* _Excerpted data_:
** START **
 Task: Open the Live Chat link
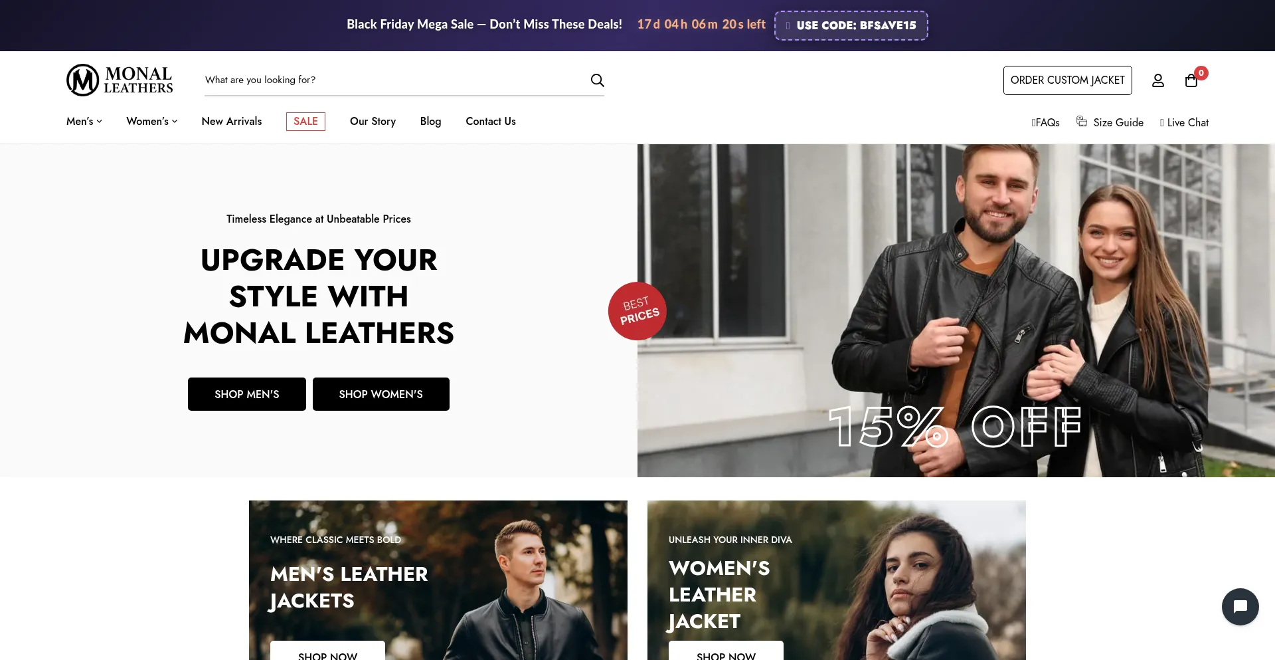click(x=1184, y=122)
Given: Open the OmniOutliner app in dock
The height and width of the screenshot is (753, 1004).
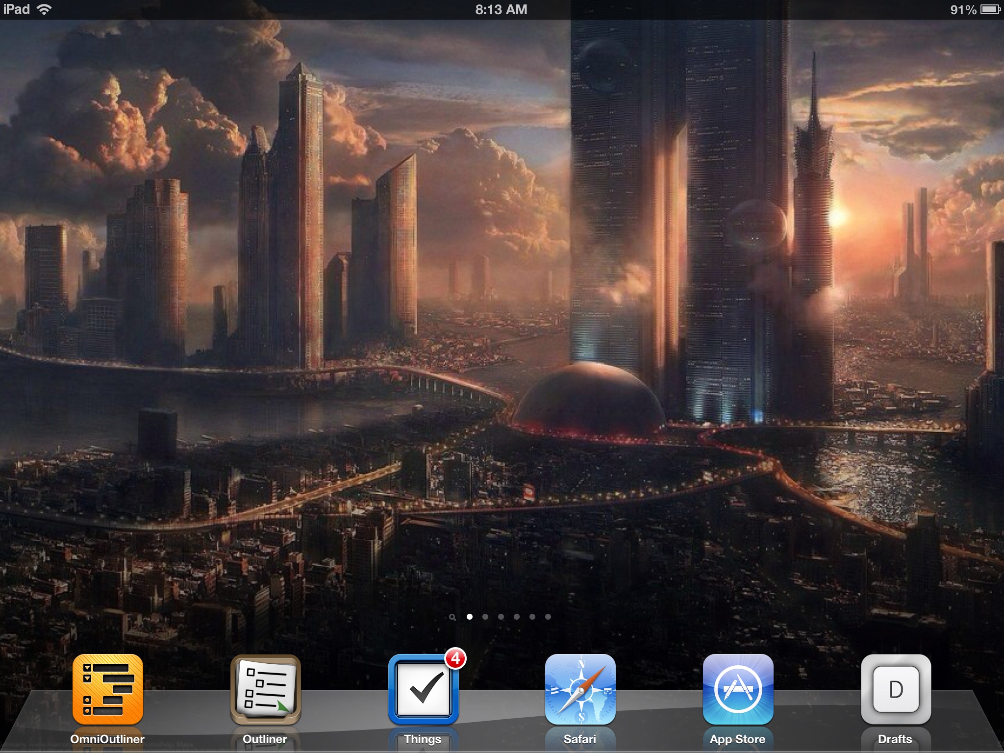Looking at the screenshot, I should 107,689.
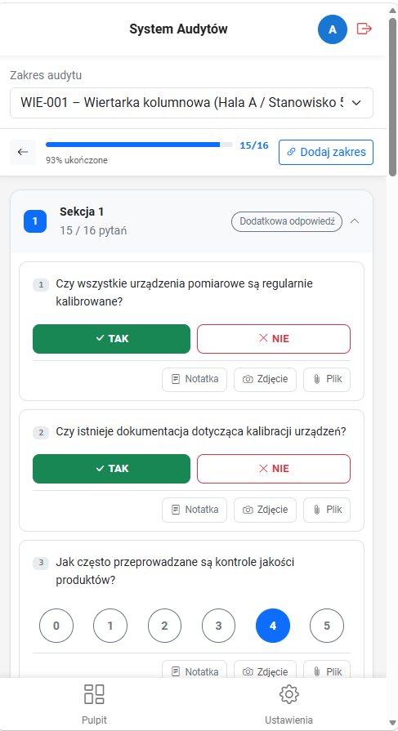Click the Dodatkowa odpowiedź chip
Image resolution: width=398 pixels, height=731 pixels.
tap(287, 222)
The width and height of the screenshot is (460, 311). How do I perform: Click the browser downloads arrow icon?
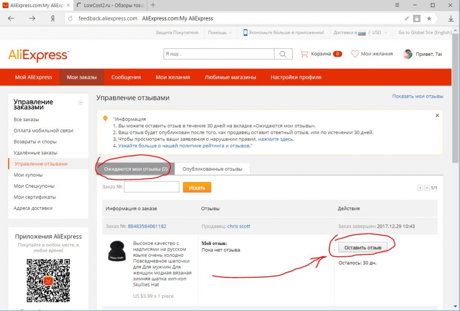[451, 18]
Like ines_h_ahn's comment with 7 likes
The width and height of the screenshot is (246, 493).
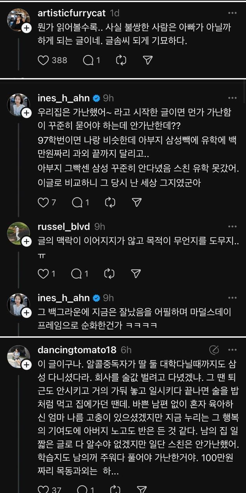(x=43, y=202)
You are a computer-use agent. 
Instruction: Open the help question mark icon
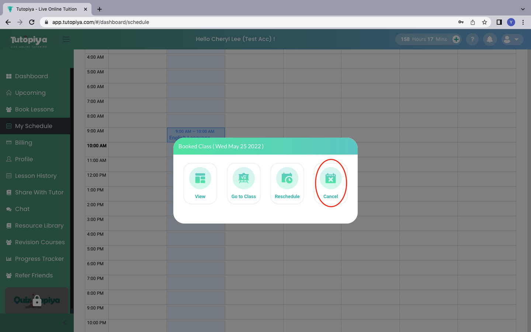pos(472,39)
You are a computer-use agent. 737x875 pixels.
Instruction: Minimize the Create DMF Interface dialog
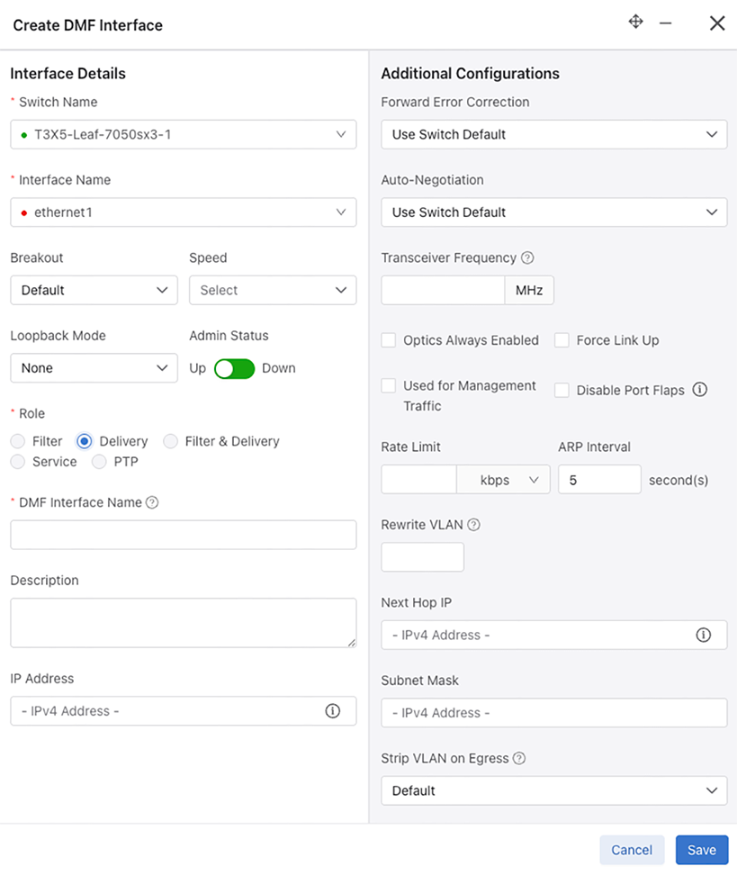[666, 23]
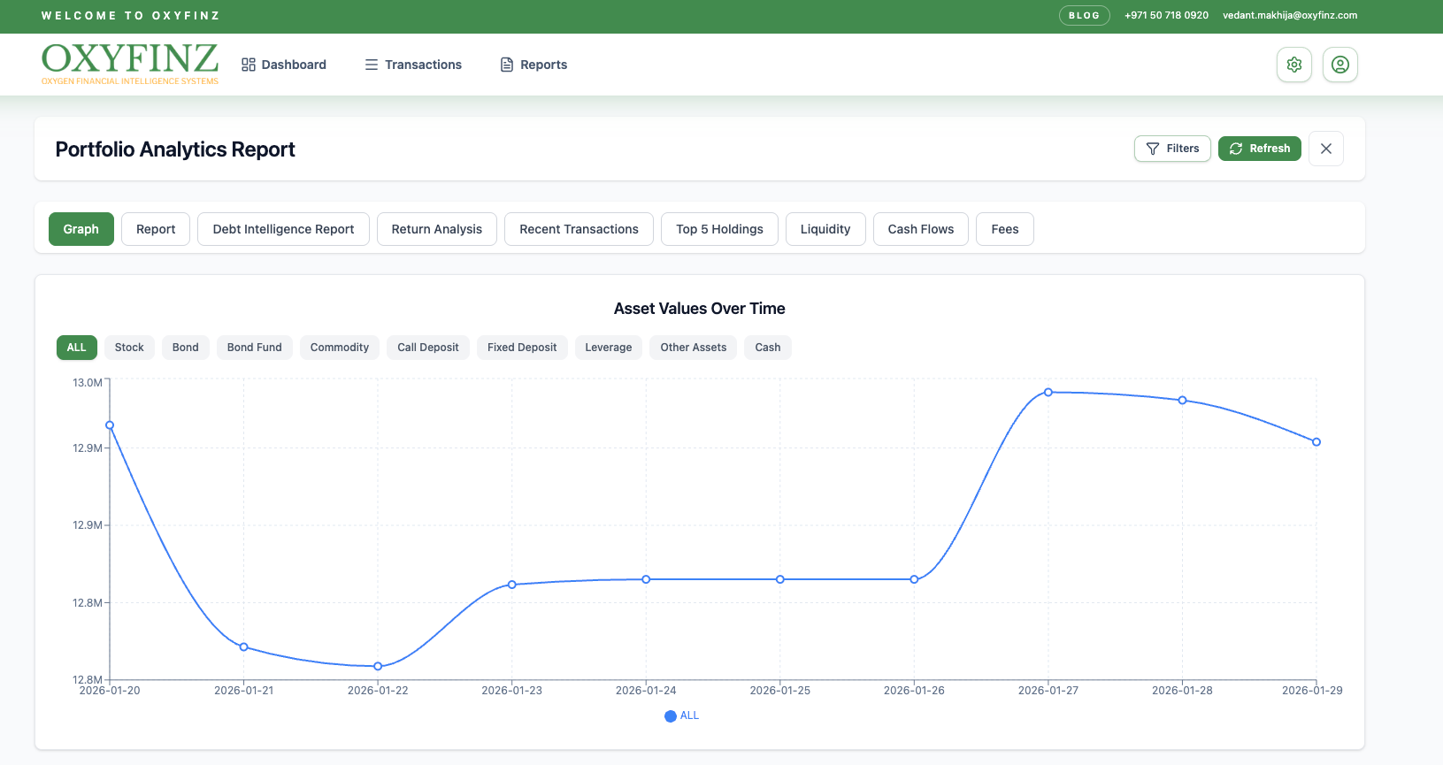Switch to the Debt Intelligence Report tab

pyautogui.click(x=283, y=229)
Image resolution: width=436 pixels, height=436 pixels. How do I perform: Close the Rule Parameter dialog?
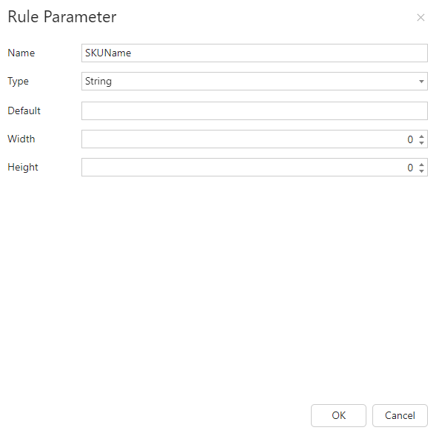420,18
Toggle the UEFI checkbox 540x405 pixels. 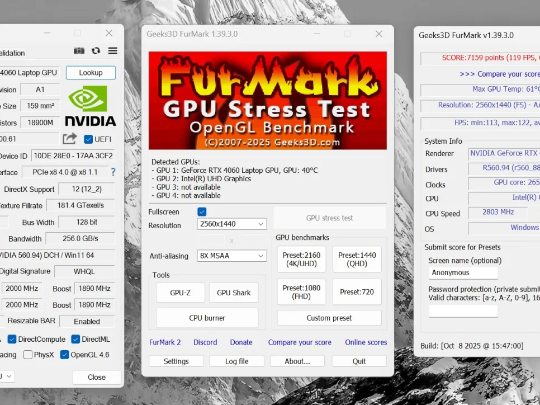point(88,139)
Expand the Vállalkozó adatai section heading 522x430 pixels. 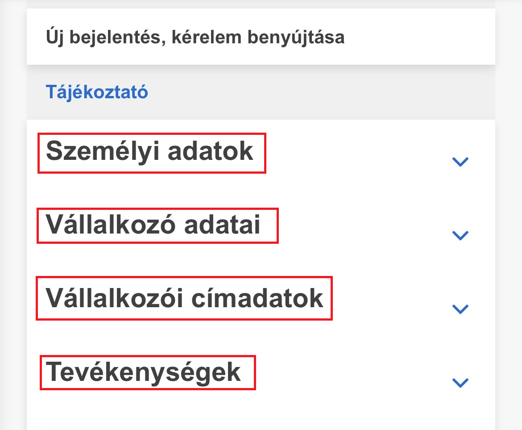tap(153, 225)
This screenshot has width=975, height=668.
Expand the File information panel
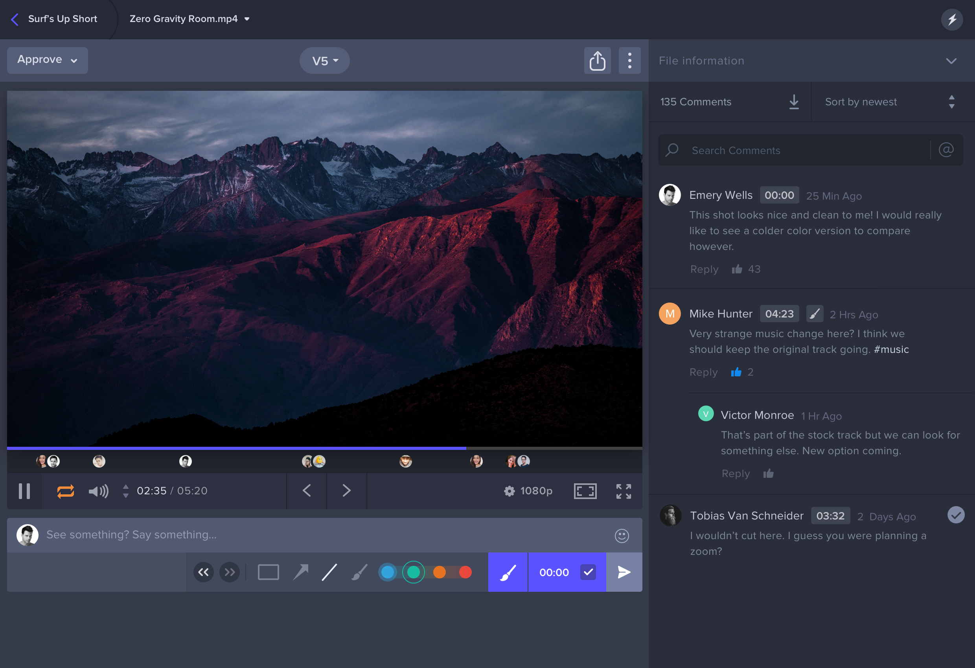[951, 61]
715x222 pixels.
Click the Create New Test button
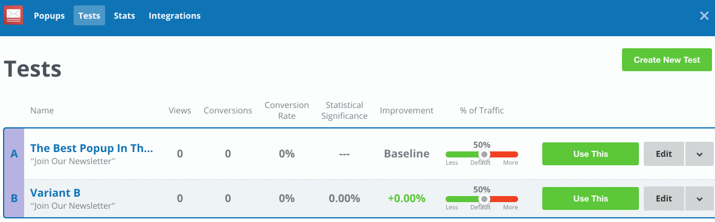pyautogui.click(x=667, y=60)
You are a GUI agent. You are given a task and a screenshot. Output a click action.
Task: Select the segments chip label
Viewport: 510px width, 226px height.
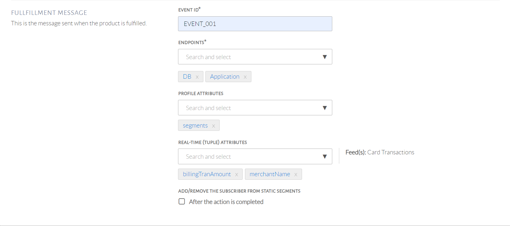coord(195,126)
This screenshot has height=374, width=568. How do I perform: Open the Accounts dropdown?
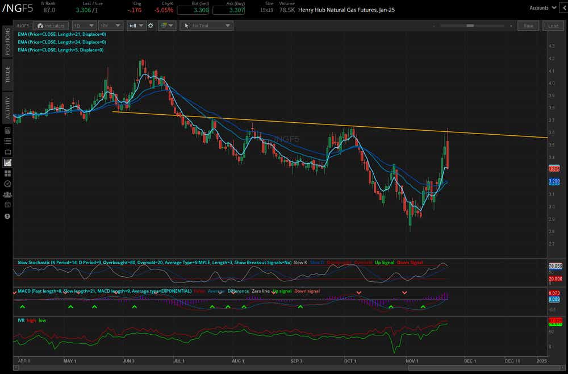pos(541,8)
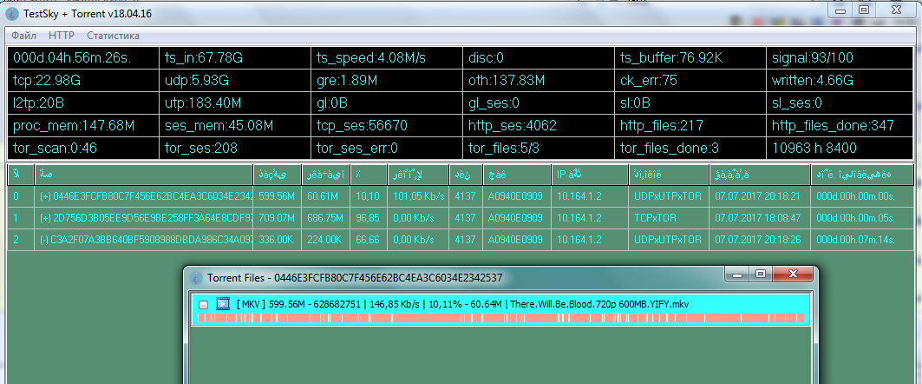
** END **
* _What this task involves_:
Transcribe the records from the line containing "Like ines_h_ahn's comment with 7 likes" through the line containing "pyautogui.click(x=283, y=229)", copying each line exactly. Leave the pictures out of your answer.

* _Final result_:
Like ines_h_ahn's comment with 7 likes
The width and height of the screenshot is (246, 493).
(x=43, y=202)
You are a computer-use agent. 
Instruction: Open the help question mark icon
pos(472,39)
You are a computer-use agent. 737x875 pixels.
Instruction: Minimize the Create DMF Interface dialog
[666, 23]
Switch to the Debt Intelligence Report tab

pyautogui.click(x=283, y=229)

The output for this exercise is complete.